Anche Pechino, secondo Moore, è in qualche modo dipendente da Kiev per gli approvvigionamenti militari, e sarebbero proprio gli interessi dell’industria bellica ad aver determinato l’astensione cinese sulla risoluzione del Consiglio di sicurezza Onu contro il referendum in Crimea. La Cina necessita di tecnologia aeronautica, navale, di sbarco, missilistica e aerospaziale, e se venissero a mancare le forniture ucraine Pechino si troverebbe a dipendere in larga misura da Mosca. Gli equilibri e le ragioni di scambio tra le due potenze ne verrebbero così alterati, circostanza che la Cina preferirebbe non dover prendere in considerazione.

L’accesso al mercato bellico ucraino, più economico di quello russo, è indispensabile a Pechino per sostenere la propria tecnologia militare. La portaerei cinese Liaoning (辽宁) e il rompighiaccio Xuelong (雪龙), impegnato recentemente nel recupero della nave russa Akademik Shokalskiy nell’Antartico, nonché l’hovercraft d’assalto Zubr, sono tutti provenienti dall’Ucraina. Inoltre, ricorda Moore, la consolidata prassi di reverse-engineering cinese sembra non turbare particolarmente Kiev, così come al contrario preoccupa e disincentiva gli altri paesi esportatori di tecnologia verso Pechino. Come indica Moore, gli scenari che si aprono per la Rpc a seguito di un cambiamento nella postura geopolitica ucraina sono essenzialmente due, sfavorevoli in entrambi i casi. In caso di ingresso nell’Unione europea il proficuo commercio militare si arresterebbe drasticamente, essendo ancora in vigore le sanzioni Ue contro la vendita di armi alla Cina, in seguito agli eventi di piazza Tian’anmen nel 1989. D’altronde, se la parte orientale dell’Ucraina dovesse cadere sotto il controllo o la sovranità russa, una fetta cospicua dell’apparato industriale ucraino passerebbe a Mosca e molti degli accordi commerciali sarebbero a rischio.

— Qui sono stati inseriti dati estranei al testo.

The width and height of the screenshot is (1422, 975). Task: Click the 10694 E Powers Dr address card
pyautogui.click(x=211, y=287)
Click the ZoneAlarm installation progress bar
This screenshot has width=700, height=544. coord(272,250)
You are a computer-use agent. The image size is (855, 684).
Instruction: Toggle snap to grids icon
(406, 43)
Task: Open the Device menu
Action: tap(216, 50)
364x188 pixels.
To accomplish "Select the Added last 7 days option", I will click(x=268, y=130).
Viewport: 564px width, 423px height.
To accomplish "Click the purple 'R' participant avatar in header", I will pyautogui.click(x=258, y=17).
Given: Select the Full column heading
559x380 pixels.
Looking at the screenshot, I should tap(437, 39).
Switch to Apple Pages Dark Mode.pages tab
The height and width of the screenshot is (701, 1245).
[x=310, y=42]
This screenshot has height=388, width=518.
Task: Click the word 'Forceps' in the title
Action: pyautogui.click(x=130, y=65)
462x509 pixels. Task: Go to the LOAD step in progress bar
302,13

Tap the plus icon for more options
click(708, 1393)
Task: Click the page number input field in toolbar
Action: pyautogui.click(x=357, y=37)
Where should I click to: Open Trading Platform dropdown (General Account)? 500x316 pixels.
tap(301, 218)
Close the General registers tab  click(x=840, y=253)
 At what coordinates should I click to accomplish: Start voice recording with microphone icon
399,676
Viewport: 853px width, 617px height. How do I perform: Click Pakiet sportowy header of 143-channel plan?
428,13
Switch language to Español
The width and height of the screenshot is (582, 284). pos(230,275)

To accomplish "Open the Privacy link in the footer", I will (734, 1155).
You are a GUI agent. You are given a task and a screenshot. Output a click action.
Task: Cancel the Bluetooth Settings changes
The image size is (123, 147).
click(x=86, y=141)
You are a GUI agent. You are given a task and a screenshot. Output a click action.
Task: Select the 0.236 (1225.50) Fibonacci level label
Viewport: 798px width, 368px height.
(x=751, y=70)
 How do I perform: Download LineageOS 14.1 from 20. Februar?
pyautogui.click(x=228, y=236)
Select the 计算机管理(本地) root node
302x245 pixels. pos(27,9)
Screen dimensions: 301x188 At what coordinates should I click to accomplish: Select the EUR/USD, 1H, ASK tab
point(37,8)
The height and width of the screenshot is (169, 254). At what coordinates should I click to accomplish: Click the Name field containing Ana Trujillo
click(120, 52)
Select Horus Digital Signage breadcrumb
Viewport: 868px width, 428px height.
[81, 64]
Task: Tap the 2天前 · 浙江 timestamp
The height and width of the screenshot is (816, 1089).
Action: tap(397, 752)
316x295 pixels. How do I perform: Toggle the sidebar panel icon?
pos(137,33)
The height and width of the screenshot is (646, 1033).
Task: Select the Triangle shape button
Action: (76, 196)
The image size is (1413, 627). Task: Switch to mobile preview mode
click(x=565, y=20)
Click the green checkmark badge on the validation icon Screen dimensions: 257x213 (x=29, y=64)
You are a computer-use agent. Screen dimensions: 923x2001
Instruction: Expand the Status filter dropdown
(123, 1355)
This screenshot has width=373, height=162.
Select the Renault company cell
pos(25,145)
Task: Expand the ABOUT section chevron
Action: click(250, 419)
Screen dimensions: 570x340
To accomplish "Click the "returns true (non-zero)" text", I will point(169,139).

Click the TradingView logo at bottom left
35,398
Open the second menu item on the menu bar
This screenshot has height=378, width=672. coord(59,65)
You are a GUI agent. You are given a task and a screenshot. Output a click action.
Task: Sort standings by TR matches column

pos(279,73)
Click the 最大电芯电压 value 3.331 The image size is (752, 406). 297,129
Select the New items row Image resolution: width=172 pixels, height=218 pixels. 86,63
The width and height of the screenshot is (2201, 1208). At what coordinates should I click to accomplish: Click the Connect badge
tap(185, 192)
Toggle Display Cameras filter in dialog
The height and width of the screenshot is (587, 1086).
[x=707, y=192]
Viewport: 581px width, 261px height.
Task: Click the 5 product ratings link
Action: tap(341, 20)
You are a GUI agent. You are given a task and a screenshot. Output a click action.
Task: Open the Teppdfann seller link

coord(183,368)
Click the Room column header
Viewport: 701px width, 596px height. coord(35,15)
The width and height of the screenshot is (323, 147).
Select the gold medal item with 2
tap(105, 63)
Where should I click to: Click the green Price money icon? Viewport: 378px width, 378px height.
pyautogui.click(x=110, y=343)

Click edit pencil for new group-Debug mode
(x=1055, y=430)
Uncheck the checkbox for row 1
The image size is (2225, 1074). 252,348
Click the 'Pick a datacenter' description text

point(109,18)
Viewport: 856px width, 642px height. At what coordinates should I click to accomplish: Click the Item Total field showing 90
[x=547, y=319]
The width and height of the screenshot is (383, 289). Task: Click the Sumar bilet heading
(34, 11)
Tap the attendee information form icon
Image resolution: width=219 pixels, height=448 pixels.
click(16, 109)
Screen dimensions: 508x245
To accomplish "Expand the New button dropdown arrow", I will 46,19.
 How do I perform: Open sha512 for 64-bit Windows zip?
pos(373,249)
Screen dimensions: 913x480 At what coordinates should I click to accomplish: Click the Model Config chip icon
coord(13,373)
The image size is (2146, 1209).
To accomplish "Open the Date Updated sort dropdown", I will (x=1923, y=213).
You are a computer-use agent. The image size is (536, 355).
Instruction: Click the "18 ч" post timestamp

L’analisi di Moore ha portato dunque all’attenzione dei presenti un tema che è passato in secondo piano nei momenti più critici della vicenda russo-ucraina. Tuttavia, dal dibattito è emersa l’esigenza di approfondire anche i rapporti sino-americani. Non c’è dubbio, infatti, che il coinvolgimento, più o meno diretto, degli Stati Uniti nel conflitto ucraino sia da leggere ampliando lo sguardo verso l’Asia, o meglio – per dirla con Brzezinski – verso l’Eurasia, che già diciassette anni fa era considerato lo scacchiere decisivo per la politica estera di Washington. Il contenimento dell’ascesa cinese impone infatti una presenza americana forte e assertiva in Eurasia e un’alleanza troppo marcata tra Russia e Unione europea indebolirebbe l’influenza statunitense in quell’area. Una radicalizzazione del conflitto allontanerebbe invece Putin dall’Ue, compromettendo le forniture di gas e indebolendo così le economie di entrambe le parti. Inoltre, la campagna mediatica contro Putin aiuterebbe a legittimare la presenza Nato ai confini occidentali russi, rafforzando il ribilanciamento di Washington verso l’Asia.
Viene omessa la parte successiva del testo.